Aim of the task: Report how many lines of the listing below include the word "will". Give nothing but the number.

####################

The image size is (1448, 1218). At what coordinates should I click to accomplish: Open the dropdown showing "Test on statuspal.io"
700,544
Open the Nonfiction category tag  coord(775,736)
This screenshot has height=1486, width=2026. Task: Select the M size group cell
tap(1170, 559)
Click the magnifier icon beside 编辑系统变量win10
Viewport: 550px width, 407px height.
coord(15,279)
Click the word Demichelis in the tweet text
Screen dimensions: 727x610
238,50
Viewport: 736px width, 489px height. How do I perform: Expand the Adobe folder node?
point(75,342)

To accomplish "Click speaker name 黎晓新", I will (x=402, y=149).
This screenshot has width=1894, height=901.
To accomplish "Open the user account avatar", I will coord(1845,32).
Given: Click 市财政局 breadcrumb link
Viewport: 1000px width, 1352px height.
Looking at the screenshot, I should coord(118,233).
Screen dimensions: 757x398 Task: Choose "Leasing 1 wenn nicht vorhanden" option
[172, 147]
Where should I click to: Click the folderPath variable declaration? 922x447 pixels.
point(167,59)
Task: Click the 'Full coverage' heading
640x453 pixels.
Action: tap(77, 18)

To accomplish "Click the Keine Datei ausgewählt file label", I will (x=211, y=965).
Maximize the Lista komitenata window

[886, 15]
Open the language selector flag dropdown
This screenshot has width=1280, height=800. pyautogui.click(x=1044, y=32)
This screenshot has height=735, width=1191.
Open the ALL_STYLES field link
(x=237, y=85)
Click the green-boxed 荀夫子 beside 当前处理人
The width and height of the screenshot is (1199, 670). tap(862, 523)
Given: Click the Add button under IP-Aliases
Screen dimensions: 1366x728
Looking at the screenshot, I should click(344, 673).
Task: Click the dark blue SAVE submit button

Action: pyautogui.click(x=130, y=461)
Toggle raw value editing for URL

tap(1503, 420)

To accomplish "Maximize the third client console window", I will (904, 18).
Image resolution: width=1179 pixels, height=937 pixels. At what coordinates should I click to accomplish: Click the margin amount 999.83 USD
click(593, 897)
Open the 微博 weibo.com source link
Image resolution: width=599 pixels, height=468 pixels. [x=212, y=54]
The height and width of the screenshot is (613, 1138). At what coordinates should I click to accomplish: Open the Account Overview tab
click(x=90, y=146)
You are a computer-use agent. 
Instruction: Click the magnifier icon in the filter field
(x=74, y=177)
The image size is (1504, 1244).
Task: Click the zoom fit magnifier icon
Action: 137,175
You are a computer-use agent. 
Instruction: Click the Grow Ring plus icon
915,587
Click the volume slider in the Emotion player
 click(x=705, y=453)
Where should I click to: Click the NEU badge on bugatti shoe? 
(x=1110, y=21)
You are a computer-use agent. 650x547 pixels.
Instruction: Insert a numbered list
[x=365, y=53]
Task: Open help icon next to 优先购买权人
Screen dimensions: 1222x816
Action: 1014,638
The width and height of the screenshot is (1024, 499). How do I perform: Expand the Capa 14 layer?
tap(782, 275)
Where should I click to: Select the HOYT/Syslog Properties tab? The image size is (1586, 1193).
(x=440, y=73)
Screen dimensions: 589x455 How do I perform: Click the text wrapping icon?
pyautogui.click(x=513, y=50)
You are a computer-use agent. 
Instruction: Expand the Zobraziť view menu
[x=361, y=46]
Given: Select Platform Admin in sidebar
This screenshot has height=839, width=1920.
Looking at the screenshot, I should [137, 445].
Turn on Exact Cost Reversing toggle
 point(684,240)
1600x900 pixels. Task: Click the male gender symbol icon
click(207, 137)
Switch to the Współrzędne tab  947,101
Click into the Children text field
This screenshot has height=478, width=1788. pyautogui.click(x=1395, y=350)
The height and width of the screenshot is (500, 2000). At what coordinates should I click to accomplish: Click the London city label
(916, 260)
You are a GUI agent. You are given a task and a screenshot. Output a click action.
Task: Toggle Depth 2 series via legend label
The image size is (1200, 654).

####################

Answer space: 4